Spammers use images to avoid spam filters
Chicago (IL) - Security software firm Sophos has published an updated version of its "dirty dozen" list of spam relaying countries. Among the main trends during the second quarter are image files that are used by spammers to dodge spam filters and a potential roadblock for the U.S. to reduce the amount of spam messages.
For the first time in more than two years, Sophos said that did not recognize a quarter-over-quarter decrease in spam messages originating from the U.S. Sophos estimates that about 23.2% of all spam is relayed through the US, followed by China with 20.0% and South Korea with 7.5%. The company believes that the impact of the CAN-SPAM legislation, which has resulted in huge fines and numerous arrests, may be limited at this time: "It's hard to criticize the US for failing to take action," said Graham Cluley, senior technology consultant at Sophos. "Perhaps the reality is that the statistics can't be reduced any further unless US home users take action to secure their computers and put a halt to the zombie PC problem."

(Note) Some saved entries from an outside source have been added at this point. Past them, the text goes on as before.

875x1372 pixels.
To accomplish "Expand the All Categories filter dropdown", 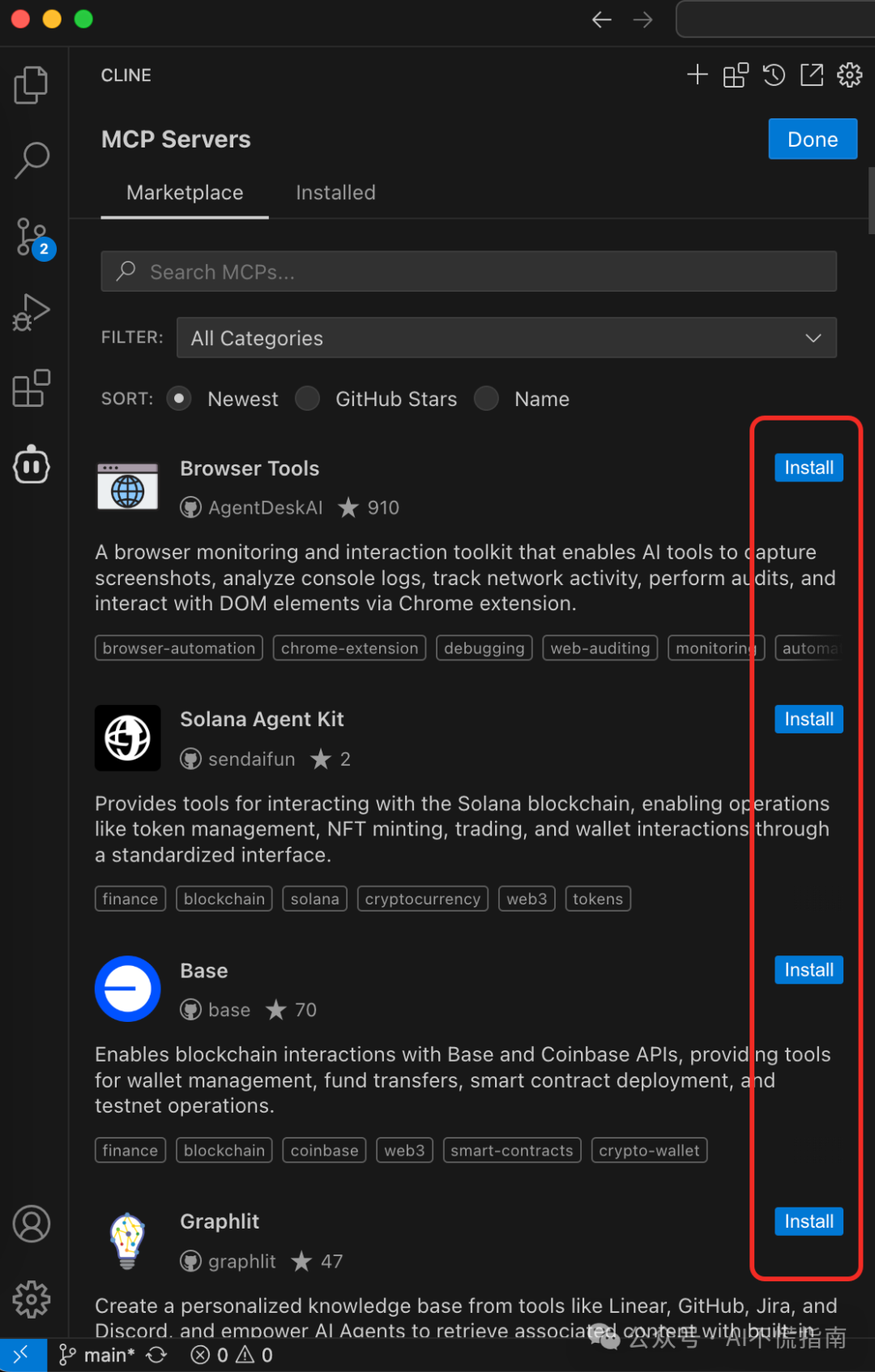I will click(x=506, y=338).
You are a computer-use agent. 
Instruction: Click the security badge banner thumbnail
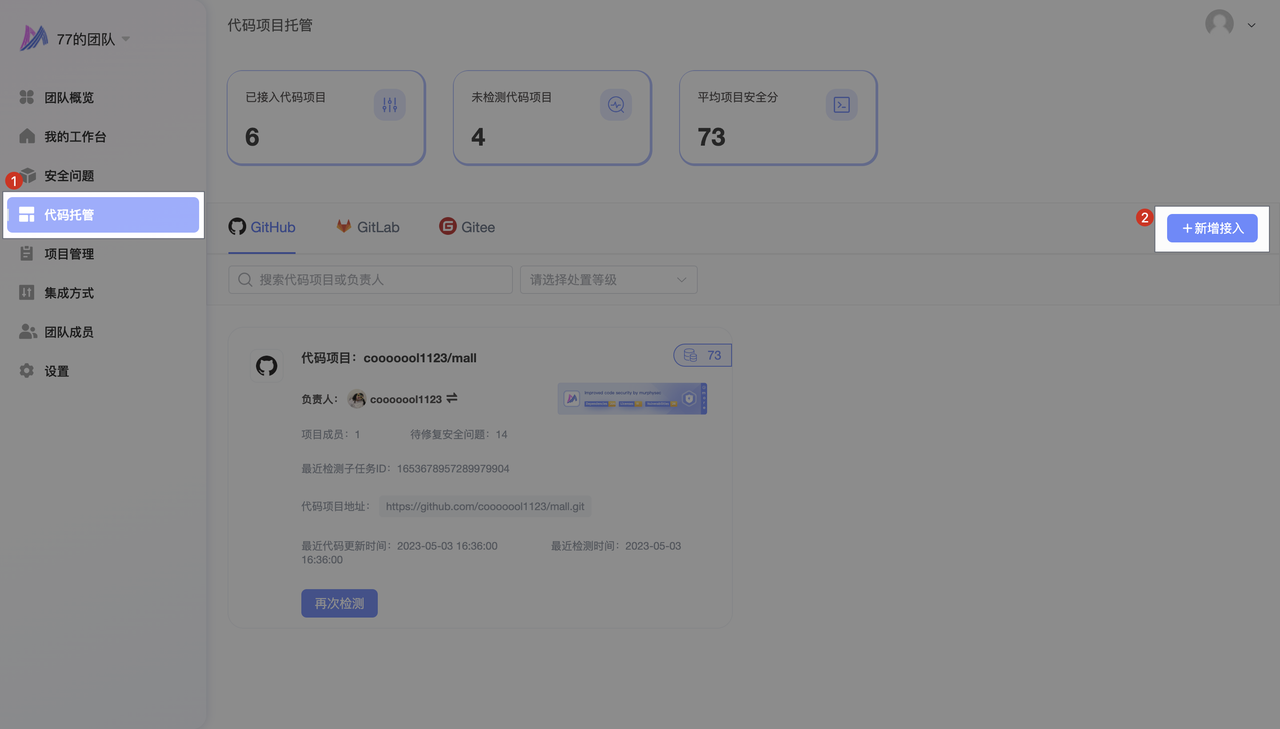(x=632, y=398)
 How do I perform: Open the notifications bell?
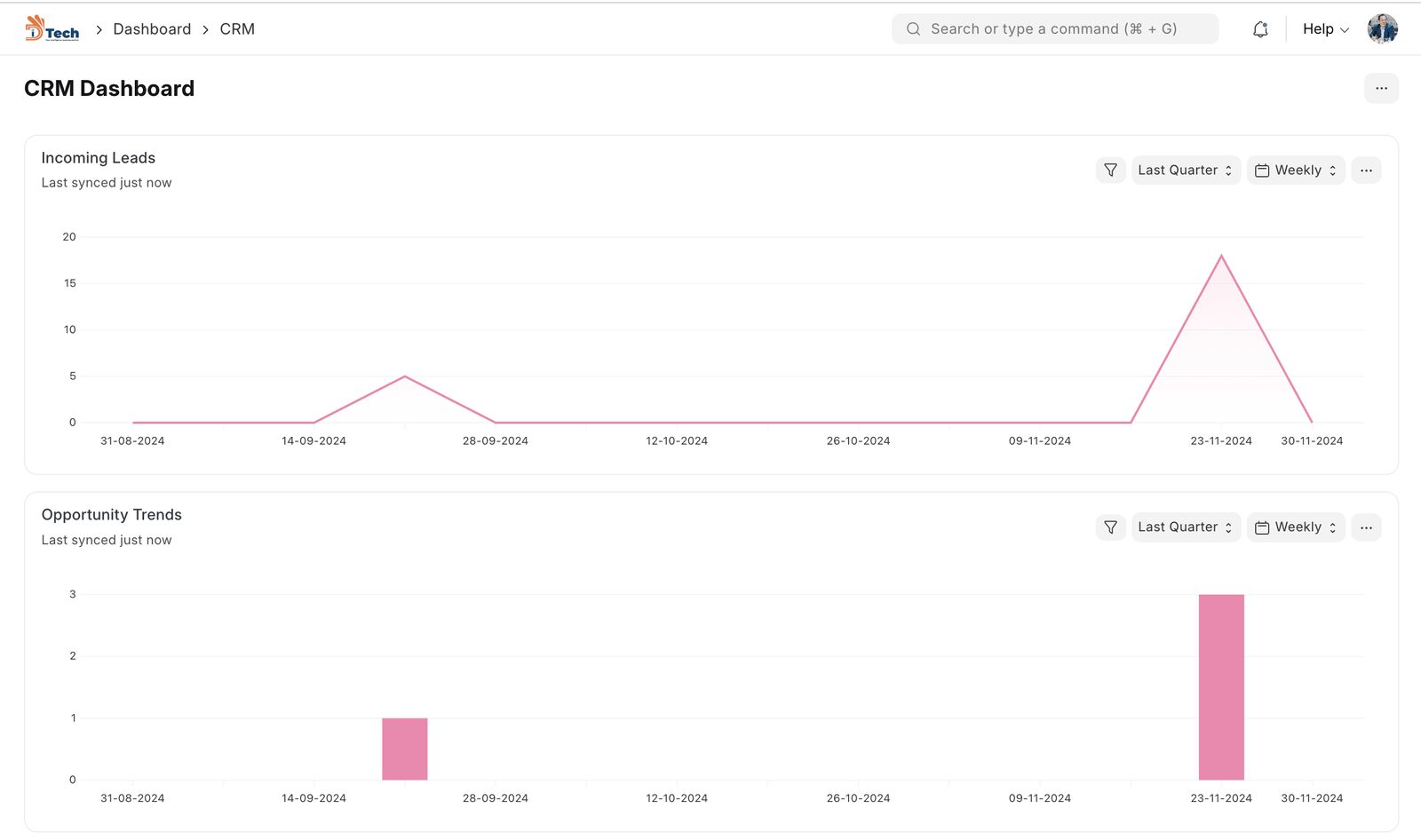point(1260,29)
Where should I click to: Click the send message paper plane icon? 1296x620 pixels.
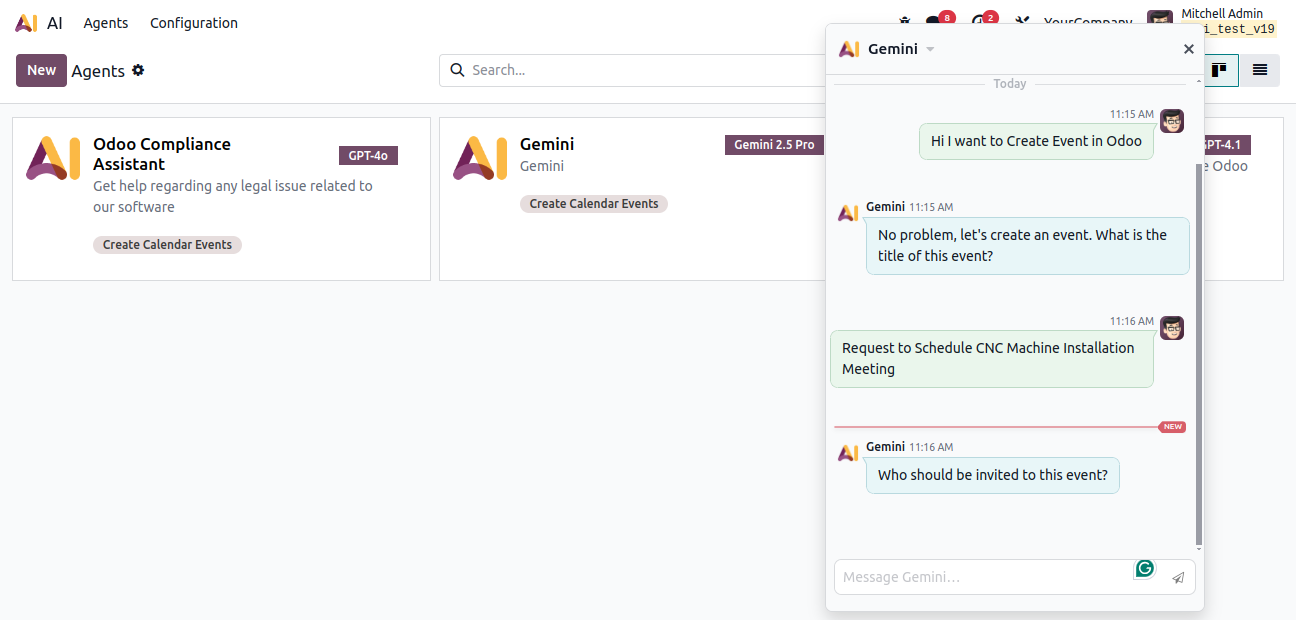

In fact, Sophos found that "the vast majority of this spam is relayed by 'zombies', also known as botnet computers, hijacked by Trojan horses, worms and viruses under the control of hackers." While Asia accounts for more spam than any other continent, spam relaying in Europe continues to become more prevalent, Sophos said. In Q1 2006, 25% of the world's spam was sent out from European countries. In Q2, that number climbed to 27.1%, Sophos estimates. According to the ranking, Europe now distributes more spam than North America.
Spammers do not only improve their infrastructure, but continuously come up with new ideas how to get around spam filters. A simple but very effective method appears to be the use of pixel-based images in emails, which cannot be identified as spam by spam filters that rely on the analysis of textual spam content. Sophos said that spam containing embedded images has risen sharply from 18.2% in January to 35.9% in June.
There's also a key trend in spam content: According to Sophos, 15% of all spam emails are now "pump-and-dump" scams, compared to just 0.8% in January 2005. Such scams are generally used to boost the value of a company's stock in order for spammers to take home a quick profit.